2018-12-15 10:38:00.302 CST,,,5546,,5c1276c1.15aa,9,,2018-12-13 23:12:01
CST,1/0,0,LOG,00000,"incorrect resource manager data checksum in record at
5A9/11E0A90",,,,,,,,,""
2018-12-15 10:38:00.302 CST,,,5546,,5c1276c1.15aa,10,,2018-12-13 23:12:01
CST,1/0,0,LOG,00000,"incorrect resource manager data checksum in record at
5A9/11E0A90",,,,,,,,,""
2018-12-15 10:38:05.308 CST,,,5546,,5c1276c1.15aa,11,,2018-12-13 23:12:01
CST,1/0,0,LOG,00000,"incorrect resource manager data checksum in record at
5A9/11E0A90",,,,,,,,,""
2018-12-15 10:38:10.314 CST,,,5546,,5c1276c1.15aa,12,,2018-12-13 23:12:01
CST,1/0,0,LOG,00000,"incorrect resource manager data checksum in record at
5A9/11E0A90",,,,,,,,,""
2018-12-15 10:38:15.319 CST,,,5546,,5c1276c1.15aa,13,,2018-12-13 23:12:01
CST,1/0,0,LOG,00000,"incorrect resource manager data checksum in record at
5A9/11E0A90",,,,,,,,,""
2018-12-15 10:38:20.325 CST,,,5546,,5c1276c1.15aa,14,,2018-12-13 23:12:01
CST,1/0,0,LOG,00000,"incorrect resource manager data checksum in record at
5A9/11E0A90",,,,,,,,,""
2018-12-15 10:38:25.331 CST,,,5546,,5c1276c1.15aa,15,,2018-12-13 23:12:01
CST,1/0,0,LOG,00000,"incorrect resource manager data checksum in record at
5A9/11E0A90",,,,,,,,,""
2018-12-15 10:38:30.336 CST,,,5546,,5c1276c1.15aa,16,,2018-12-13 23:12:01
CST,1/0,0,LOG,00000,"incorrect resource manager data checksum in record at
5A9/11E0A90",,,,,,,,,""
2018-12-15 10:38:35.342 CST,,,5546,,5c1276c1.15aa,17,,2018-12-13 23:12:01
CST,1/0,0,LOG,00000,"incorrect resource manager data checksum in record at
5A9/11E0A90",,,,,,,,,""
2018-12-15 10:38:40.348 CST,,,5546,,5c1276c1.15aa,18,,2018-12-13 23:12:01
CST,1/0,0,LOG,00000,"incorrect resource manager data checksum in record at
5A9/11E0A90",,,,,,,,,""
2018-12-15 10:38:45.353 CST,,,5546,,5c1276c1.15aa,19,,2018-12-13 23:12:01
CST,1/0,0,LOG,00000,"incorrect resource manager data checksum in record at
5A9/11E0A90",,,,,,,,,""
2018-12-15 10:38:50.359 CST,,,5546,,5c1276c1.15aa,20,,2018-12-13 23:12:01
CST,1/0,0,LOG,00000,"incorrect resource manager data checksum in record at
5A9/11E0A90",,,,,,,,,""
2018-12-15 10:38:55.364 CST,,,5546,,5c1276c1.15aa,21,,2018-12-13 23:12:01
CST,1/0,0,LOG,00000,"incorrect resource manager data checksum in record at
5A9/11E0A90",,,,,,,,,""
2018-12-15 10:39:00.370 CST,,,5546,,5c1276c1.15aa,22,,2018-12-13 23:12:01
CST,1/0,0,LOG,00000,"incorrect resource manager data checksum in record at
5A9/11E0A90",,,,,,,,,""
-----------------------------------------------------------------------------------------------------------------


[Code review]
I read the code about startup process and walreciver process.

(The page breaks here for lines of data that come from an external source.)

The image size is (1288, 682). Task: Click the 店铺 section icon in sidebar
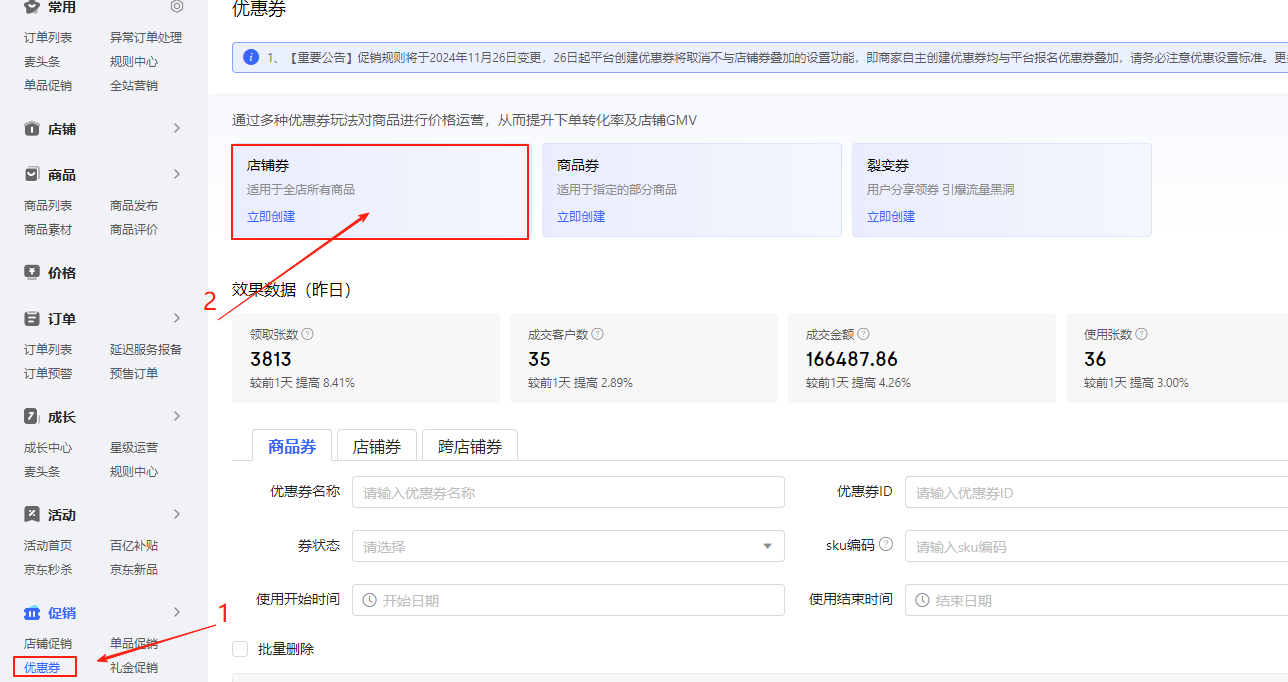[x=32, y=129]
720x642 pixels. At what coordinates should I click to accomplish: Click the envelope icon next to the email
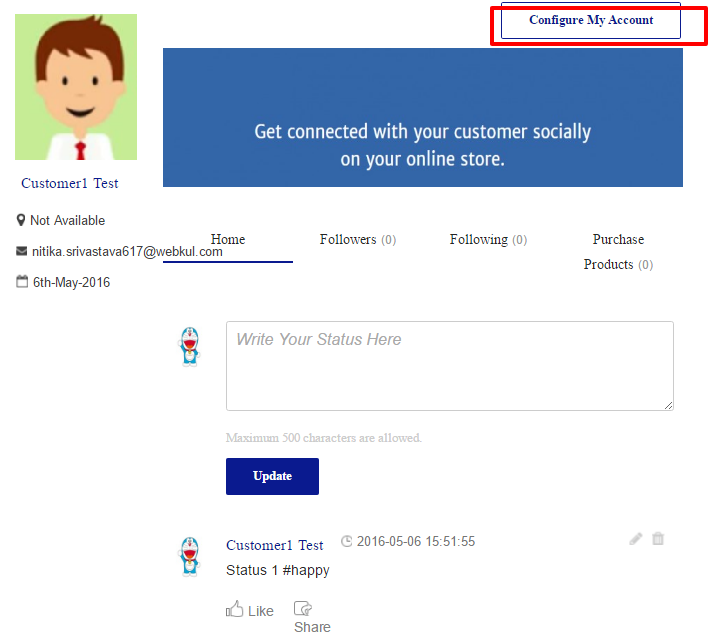pyautogui.click(x=21, y=252)
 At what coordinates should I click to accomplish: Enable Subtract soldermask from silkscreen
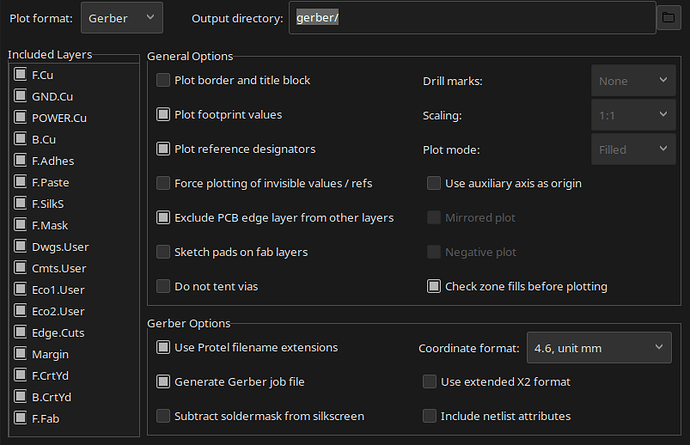tap(163, 416)
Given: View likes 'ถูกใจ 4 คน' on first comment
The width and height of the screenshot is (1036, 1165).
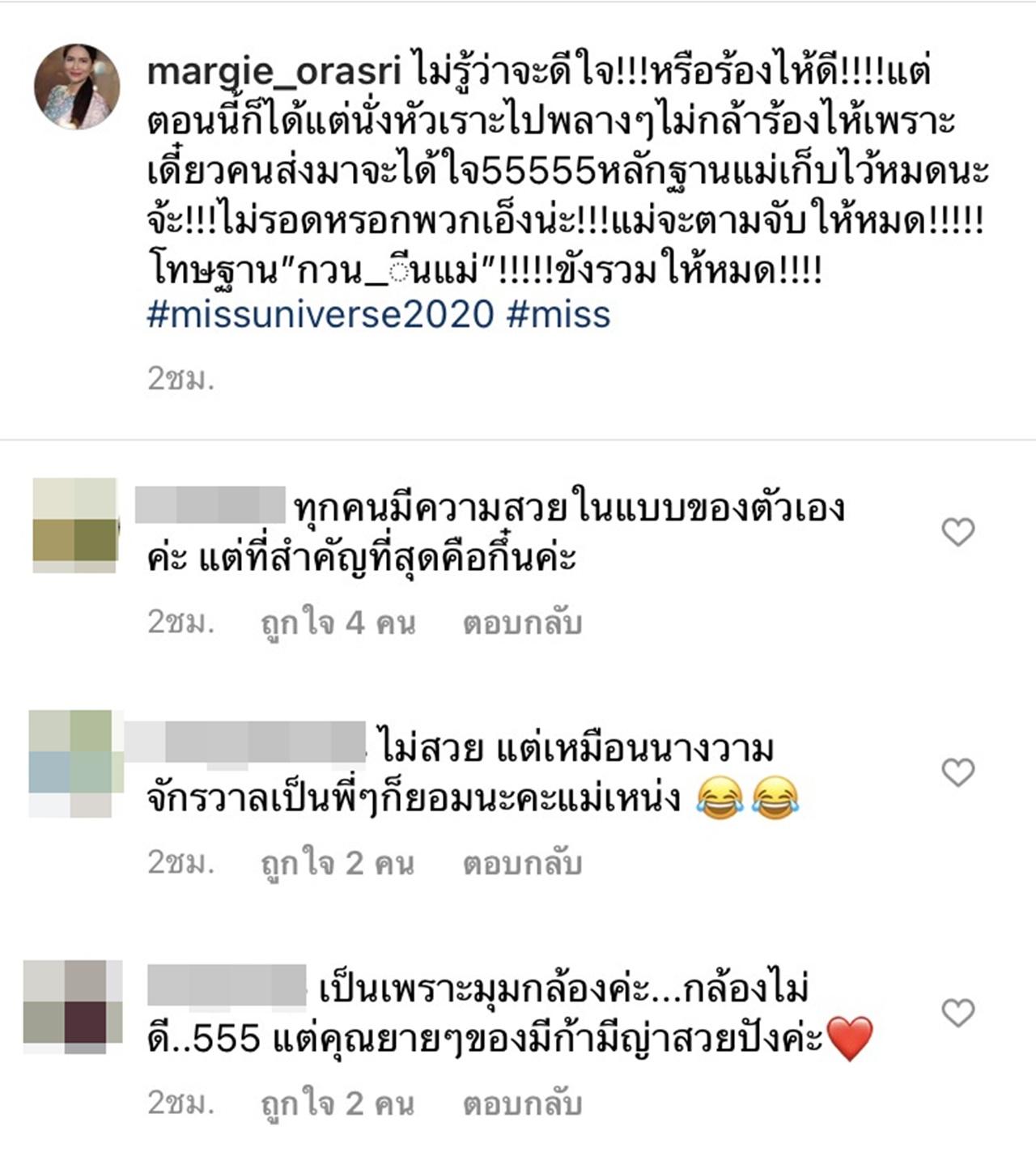Looking at the screenshot, I should click(x=338, y=623).
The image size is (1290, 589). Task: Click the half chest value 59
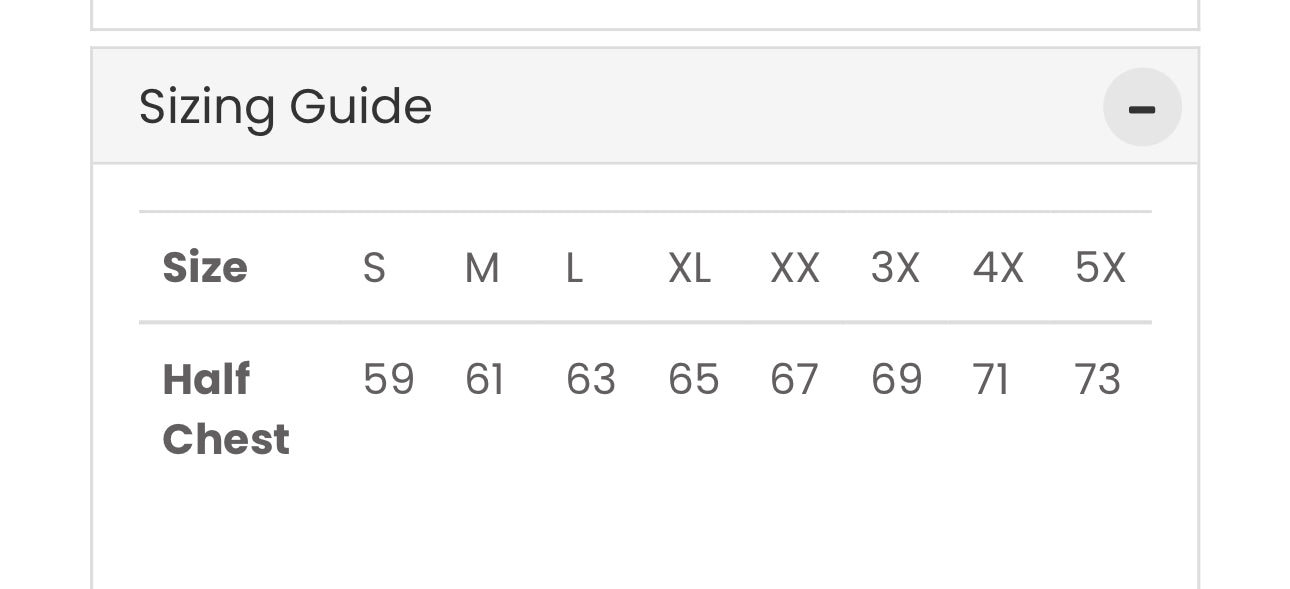(388, 380)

When a damaged wal record arrived:
1.The startup process shutdown the walreciver process use function
ShutdownWalRcv().
2.The startup process start the walreciver process use funtion
RequestXLogStreaming() by signal PMSIGNAL_START_WALRECEIVER.
3.The startup process try to read wal record.
        And now reciver process does not startup completely,so the startup process
read the damaged wal record another times.
        And startup process set walrcv->walRcvState = WALRCV_STOPPED use function
ShutdownWalRcv().
4.go to 2.
That's the infinite cycle.

[Question]
I wonder that if it is a bug or you just don't want restart walreciver
process.

Reply | Threaded
Open this post in threaded view
|

Re: BUG #15567: Wal receiver process restart failed when a damaged wal record arrived at standby.

Maxim Boguk-2


On Fri, Dec 28, 2018 at 8:10 PM PG Bug reporting form <[hidden email]> wrote:
The following bug has been logged on the website:

Bug reference:      15567
Logged by:          movead
Email address:      [hidden email]
PostgreSQL version: 10.5
Operating system:   centos7
Description:       

[Problem description]
We use pg9.5.7 with replica and i find that if some damaged wal record
arrived at standby then the startup process on standby try to restart
walreceiver process but never sucess and log below Infinite cycle on
standby.If i try to restart database now,it sucess.
(I try it on pg10.5,the same result.)
-----------------------------------------------------------------------------------------------------------------
2018-12-15 10:38:00.302 CST,,,30928,,5c1422d5.78d0,2,,2018-12-15 05:38:29
CST,,0,FATAL,57P01,"terminating walreceiver process due to administrator
command",,,,,,,,,""
2018-12-15 10:38:00.302 CST,,,5546,,5c1276c1.15aa,8,,2018-12-13 23:12:01
CST,1/0,0,LOG,00000,"incorrect resource manager data checksum in record at
5A9/11E0A90",,,,,,,,,""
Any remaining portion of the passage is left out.